Mental illness comes in many forms, and with those many forms of mental illness comes a wide array of symptoms and conditions. Those conditions can often be very bleak for those who suffer. What is unclear is exactly what will work regarding treatment for each individual. What is clear, however, is that we are learning more and more about mental illness and how to treat it than we ever have before.
One thing that seems to be clear about mental illness is that it can also be accompanied by drug and alcohol addiction problems. Sometimes, it is through drugs and alcohol that a mentally ill individual will try to self-medicate, only ending up making things much worse than they were, to begin with.
Addiction and death are very real probabilities when it comes to drugs and alcohol. Every year, roughly 27,000 people die from overdoses of heroin and other opioids. Often, these addictions can begin with mental health issues at the core. Depression is often at the root of experimentation with drugs and alcohol, and if a patient can break free from the addictions, depression can often follow.
In the past, not much in the way of medication was able to be offered to a depression sufferer. or, the medications that were available would not do much to change the course of a patient’s life for the better, only make them numb and feeling half alive.

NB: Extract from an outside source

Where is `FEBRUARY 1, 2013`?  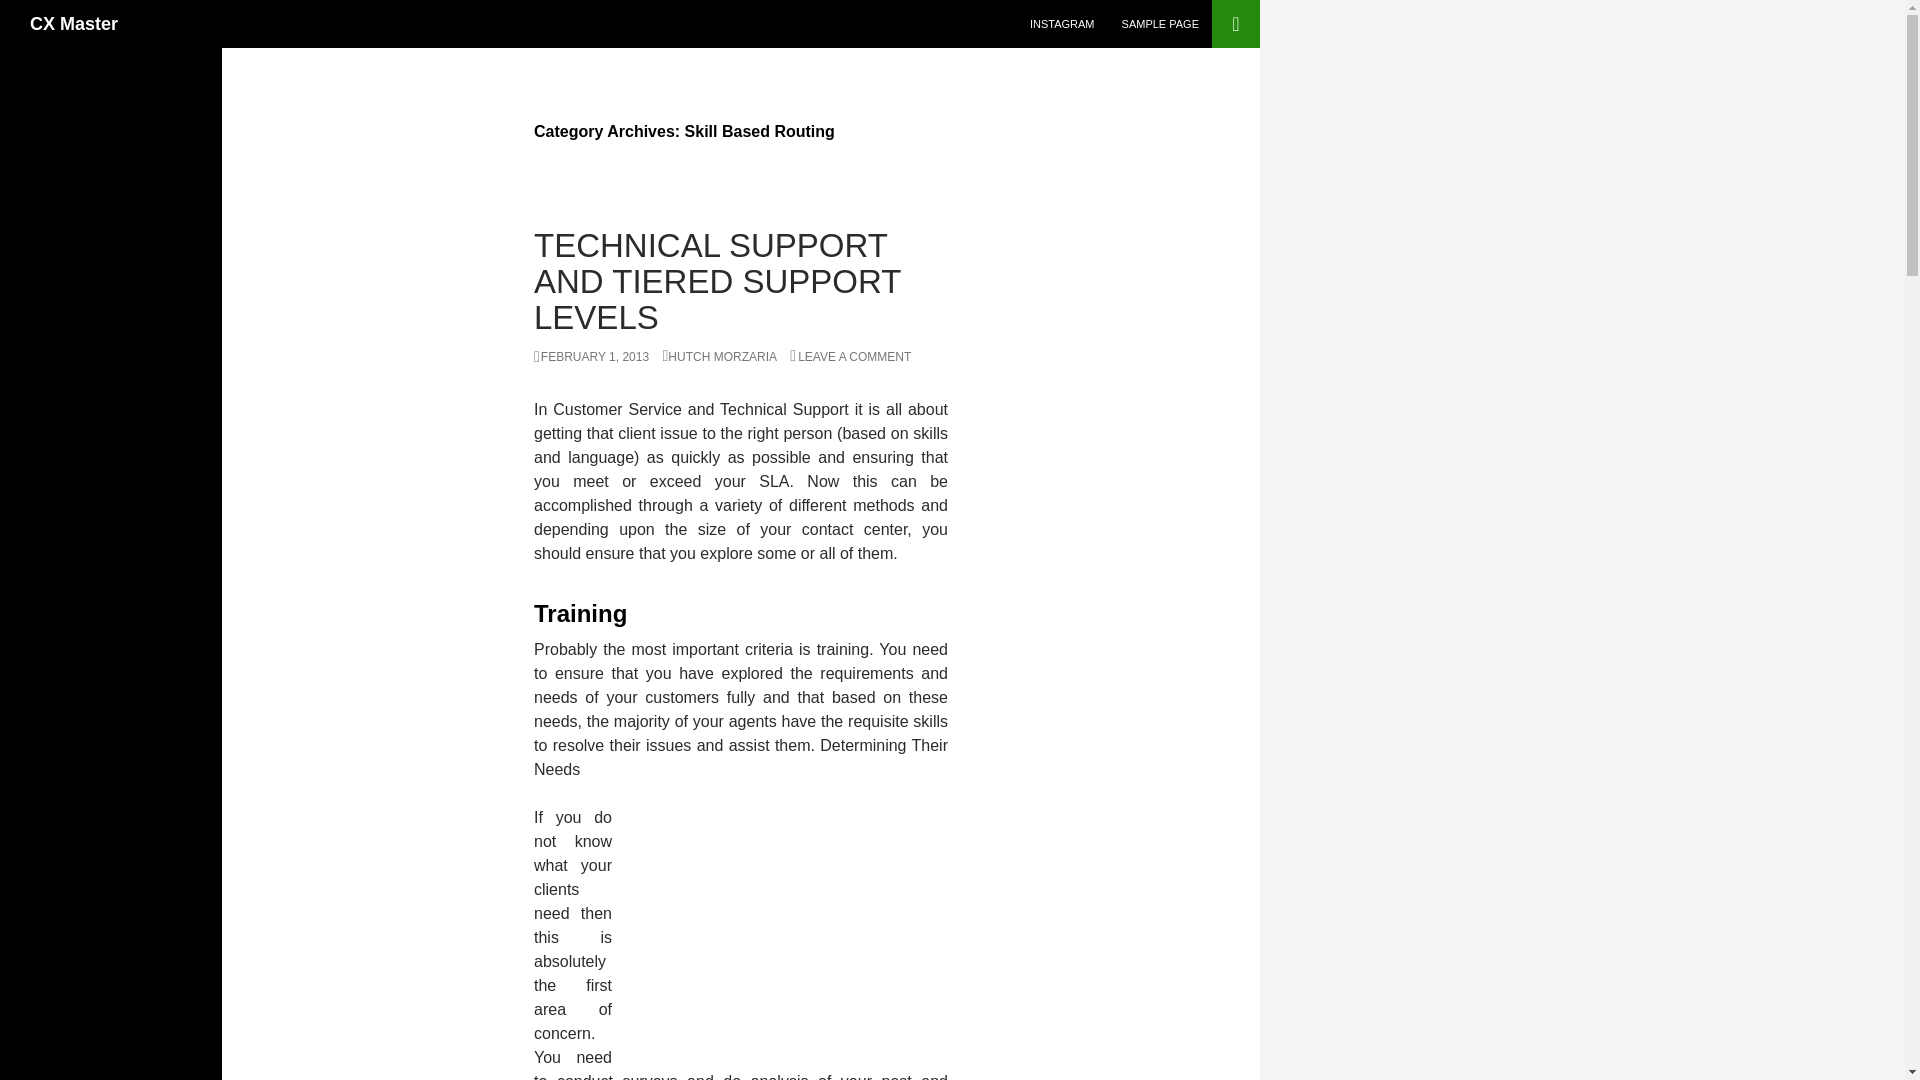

Today, doctors are beginning to use ibogaine for depression as well as for the aiding of addiction problems.
While prescribing ibogaine for depression is relatively new, it has been shown to improve the lives of patients to a great degree after they work through addiction withdrawal and recovery. The withdrawal symptoms of most opioids can range from one to three days and taper off after about a week or so, but it is the chronic symptoms of anxiety, insomnia, and depression that afflict many suffers for weeks or even months.
Using Ibogaine for depression can improve the quality of life for a patient during the recovery period initially and in the long-term as well. Drug treatment is a complicated process and one of the reasons this is so is that no one treatment is a blanket answer for every patient. Addiction treatment takes time and patience. Many people do not respond to treatment the first time around. Unfortunately, many have to come back several times before they can comfortably declare themselves on the road to recovery.
According to the National Council on Alcoholism, an astonishing 23 million Americans who are over the age of twelve suffer from addiction to either alcohol, drugs, or both. A treatment program may or may not be in their future, but one thing is for sure–without help, many of those 23 million Americans will die. That doesn’t have to be the case. We can do more.